The partitioning between inorganic salts and organic compounds within individual particles is a key factor that influences the uptake of water by particles. In this study, we investigated the aerosol hygroscopicity of ammonium sulfate (AS) and 2-methylglutaric acid (2-MGA) mixtures. 2-MGA is a moderately surface-active compound. Dilute surface tension measurements of 2-MGA/AS mixtures were taken by using a pendant drop goniometer. Hygroscopicity at subsaturated conditions was determined using a hygroscopicity tandem differential mobility analyzer (H-TDMA) and relative humidity was kept constant at 89 ± 0.9% RH. The droplet activation was also measured at supersaturated conditions using a cloud condensation nuclei counter (CCNC) from 0.4 to 1% supersaturation (SS). The single-hygroscopicity parameter κ was derived from measurements.

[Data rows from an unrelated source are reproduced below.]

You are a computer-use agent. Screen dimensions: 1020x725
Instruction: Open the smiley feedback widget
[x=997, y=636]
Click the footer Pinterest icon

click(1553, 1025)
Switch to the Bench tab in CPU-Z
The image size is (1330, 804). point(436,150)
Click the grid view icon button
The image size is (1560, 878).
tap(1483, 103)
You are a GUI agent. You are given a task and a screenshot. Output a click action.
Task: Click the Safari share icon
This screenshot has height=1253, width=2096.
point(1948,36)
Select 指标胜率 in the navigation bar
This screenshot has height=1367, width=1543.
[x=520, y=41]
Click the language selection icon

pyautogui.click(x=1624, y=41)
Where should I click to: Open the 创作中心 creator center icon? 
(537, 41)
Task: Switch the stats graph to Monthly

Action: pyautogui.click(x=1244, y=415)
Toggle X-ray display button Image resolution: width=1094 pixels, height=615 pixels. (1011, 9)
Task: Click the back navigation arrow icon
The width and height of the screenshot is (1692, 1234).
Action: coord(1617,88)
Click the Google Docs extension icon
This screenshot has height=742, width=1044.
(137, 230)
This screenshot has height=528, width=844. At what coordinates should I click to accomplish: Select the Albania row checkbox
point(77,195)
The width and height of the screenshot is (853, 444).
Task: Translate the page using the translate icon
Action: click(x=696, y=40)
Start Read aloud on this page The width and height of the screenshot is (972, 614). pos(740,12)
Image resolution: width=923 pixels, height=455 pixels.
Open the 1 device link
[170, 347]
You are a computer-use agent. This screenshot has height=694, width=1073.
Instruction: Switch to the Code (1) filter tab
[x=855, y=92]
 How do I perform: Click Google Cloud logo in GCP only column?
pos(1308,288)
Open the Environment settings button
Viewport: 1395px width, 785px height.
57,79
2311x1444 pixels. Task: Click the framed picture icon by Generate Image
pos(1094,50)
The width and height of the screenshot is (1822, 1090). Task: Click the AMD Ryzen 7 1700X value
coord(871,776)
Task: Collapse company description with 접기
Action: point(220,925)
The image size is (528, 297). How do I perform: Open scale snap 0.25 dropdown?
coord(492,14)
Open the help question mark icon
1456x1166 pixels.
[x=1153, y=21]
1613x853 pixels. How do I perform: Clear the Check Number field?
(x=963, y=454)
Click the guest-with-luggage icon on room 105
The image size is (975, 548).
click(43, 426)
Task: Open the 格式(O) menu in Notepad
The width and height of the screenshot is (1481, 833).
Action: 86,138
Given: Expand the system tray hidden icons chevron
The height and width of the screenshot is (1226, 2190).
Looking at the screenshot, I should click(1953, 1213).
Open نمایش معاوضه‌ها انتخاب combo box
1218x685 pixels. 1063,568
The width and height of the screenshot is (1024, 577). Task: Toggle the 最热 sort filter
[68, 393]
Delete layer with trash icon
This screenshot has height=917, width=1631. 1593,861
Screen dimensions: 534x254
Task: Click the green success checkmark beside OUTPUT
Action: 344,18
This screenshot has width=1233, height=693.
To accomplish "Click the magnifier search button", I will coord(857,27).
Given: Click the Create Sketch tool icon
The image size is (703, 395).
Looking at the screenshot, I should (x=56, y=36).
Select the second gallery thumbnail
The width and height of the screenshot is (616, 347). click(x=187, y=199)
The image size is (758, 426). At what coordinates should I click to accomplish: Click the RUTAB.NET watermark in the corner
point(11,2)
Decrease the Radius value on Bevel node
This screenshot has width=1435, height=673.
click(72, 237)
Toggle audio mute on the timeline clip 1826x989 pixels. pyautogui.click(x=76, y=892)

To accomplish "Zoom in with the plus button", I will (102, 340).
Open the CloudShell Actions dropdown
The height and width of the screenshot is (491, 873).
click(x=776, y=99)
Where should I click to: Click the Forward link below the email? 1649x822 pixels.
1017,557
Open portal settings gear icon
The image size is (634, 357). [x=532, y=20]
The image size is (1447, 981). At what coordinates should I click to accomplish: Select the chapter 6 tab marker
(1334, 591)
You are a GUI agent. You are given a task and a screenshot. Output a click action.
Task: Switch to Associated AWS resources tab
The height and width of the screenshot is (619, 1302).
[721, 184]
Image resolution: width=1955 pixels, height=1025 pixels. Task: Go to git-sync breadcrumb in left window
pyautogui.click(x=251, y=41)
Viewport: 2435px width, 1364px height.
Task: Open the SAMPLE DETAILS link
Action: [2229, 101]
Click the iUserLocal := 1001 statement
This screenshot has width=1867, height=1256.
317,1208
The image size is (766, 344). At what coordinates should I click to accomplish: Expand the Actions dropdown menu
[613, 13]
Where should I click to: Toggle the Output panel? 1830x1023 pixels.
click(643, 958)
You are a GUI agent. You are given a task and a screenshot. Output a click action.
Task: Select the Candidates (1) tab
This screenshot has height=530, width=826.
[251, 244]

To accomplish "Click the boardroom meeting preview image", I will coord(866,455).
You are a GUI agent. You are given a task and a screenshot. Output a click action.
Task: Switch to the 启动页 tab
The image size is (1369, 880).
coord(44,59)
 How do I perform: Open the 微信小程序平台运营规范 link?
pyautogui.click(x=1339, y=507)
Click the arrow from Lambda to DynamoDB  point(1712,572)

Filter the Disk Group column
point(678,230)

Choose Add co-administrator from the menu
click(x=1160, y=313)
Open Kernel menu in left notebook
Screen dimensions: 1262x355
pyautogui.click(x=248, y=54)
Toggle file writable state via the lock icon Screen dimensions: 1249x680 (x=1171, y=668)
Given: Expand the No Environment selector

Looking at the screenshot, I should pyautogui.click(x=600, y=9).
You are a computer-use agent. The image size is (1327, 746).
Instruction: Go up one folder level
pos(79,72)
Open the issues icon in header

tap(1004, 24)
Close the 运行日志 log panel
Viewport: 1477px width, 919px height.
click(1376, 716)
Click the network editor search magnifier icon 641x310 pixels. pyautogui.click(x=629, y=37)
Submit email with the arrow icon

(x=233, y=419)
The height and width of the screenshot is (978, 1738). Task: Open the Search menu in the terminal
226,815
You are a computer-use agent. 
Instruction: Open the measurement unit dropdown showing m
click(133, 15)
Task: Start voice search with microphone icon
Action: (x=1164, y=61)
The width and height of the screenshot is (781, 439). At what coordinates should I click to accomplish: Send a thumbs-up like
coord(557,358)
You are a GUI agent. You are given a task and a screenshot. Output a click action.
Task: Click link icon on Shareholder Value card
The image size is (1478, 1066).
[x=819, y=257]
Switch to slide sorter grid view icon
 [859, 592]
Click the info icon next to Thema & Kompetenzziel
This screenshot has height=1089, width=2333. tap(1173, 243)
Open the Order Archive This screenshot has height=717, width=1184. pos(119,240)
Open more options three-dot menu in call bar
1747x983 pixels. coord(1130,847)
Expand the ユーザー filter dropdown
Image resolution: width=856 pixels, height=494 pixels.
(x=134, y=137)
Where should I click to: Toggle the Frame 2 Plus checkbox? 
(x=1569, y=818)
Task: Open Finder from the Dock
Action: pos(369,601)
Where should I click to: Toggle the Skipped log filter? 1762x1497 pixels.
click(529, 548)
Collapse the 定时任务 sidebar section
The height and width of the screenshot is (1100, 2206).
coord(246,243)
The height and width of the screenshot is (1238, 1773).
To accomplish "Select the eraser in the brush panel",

Mixtures predominantly composed of AS, up to a 60 wt% 2-MGA, exhibit κ-values close to pure AS. However, κ decreases significantly as the organic fraction increases (>60 wt% 2-MGA). Previous predictions of κ-hygroscopicity assume full dissolution of both the organic and inorganic compounds. However, organic partitioning can influence the κ-hygroscopicity. A coverage-based parametrization, ϕ, assumes the probability of surface-active organics at the droplet surface. By estimation of the bulk and surface organic contribution, overall κ-hygroscopicity can be calculated. The model is computationally efficient, and the results indicate that organic solute depletion should be considered for fully soluble surface-active organics. Hygroscopicity predictions that account for the role of organic surface-active partitioning agree best with experimental results ( > 0.95). Therefore, this study helps to enhance our understanding of cloud-forming properties of complex chemical mixtures containing surface-active organic and inorganic compounds.